Boron is a metalloid chemical element with symbol B and atomic number 5. Boron is concentrated on Earth by the water-solubility of its more common naturally occurring compounds, the borate minerals. Chemically uncombined boron is found in small amounts in meteoroids but is not found naturally on Earth.
Although boron is a relatively rare element in the Earth's crust, representing only 0.001% of the crust mass, it can be highly concentrated by the action of water, in which many borates are soluble.

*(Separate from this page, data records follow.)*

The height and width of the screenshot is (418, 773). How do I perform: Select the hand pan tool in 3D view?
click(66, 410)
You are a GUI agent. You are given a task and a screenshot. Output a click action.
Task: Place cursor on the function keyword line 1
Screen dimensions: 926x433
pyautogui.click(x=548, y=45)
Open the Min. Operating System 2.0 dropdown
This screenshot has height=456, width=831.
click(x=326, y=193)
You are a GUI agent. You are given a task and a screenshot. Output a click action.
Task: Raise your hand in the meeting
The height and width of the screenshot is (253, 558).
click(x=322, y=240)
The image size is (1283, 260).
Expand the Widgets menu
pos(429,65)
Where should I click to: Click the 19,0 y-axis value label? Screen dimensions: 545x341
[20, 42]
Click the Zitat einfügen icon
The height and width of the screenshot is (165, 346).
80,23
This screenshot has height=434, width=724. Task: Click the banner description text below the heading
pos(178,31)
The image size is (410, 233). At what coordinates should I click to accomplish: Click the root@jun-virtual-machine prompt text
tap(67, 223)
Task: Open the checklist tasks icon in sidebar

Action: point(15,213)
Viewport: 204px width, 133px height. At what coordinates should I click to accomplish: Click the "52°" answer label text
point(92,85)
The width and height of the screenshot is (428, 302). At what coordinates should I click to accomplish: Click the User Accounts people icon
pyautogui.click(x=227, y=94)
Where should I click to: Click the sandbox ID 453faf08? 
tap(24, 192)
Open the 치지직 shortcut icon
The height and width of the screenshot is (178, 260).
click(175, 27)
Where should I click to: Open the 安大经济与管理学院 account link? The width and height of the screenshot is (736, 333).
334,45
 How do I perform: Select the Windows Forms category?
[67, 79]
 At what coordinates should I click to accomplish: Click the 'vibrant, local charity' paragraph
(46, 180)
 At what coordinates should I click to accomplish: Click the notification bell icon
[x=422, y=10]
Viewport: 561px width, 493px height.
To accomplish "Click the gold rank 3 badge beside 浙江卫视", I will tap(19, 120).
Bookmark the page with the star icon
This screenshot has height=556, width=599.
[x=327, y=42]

It is found naturally combined in compounds such as borax and boric acid (sometimes found in volcanic spring waters).
Elemental boron, boron oxide, boric acid, borates, and many organoboron compounds are nontoxic to humans and animals (with toxicity similar to that of table salt). An intake of 4 g/day of boric acid was reported without incident, but more than this is considered toxic in more than a few doses. Intakes of more than 0.5 grams per day for 50 days cause minor digestive and other problems suggestive of toxicity.
The boranes (boron hydrogen compounds) and similar gaseous compounds are quite poisonous. As usual, it is not an element that is intrinsically poisonous, but their toxicity depends on structure. The boranes are toxic as well as highly flammable and require special care when handling. Sodium borohydride presents a fire hazard owing to its reducing nature and the liberation of hydrogen on contact with acid. Boron halides are corrosive.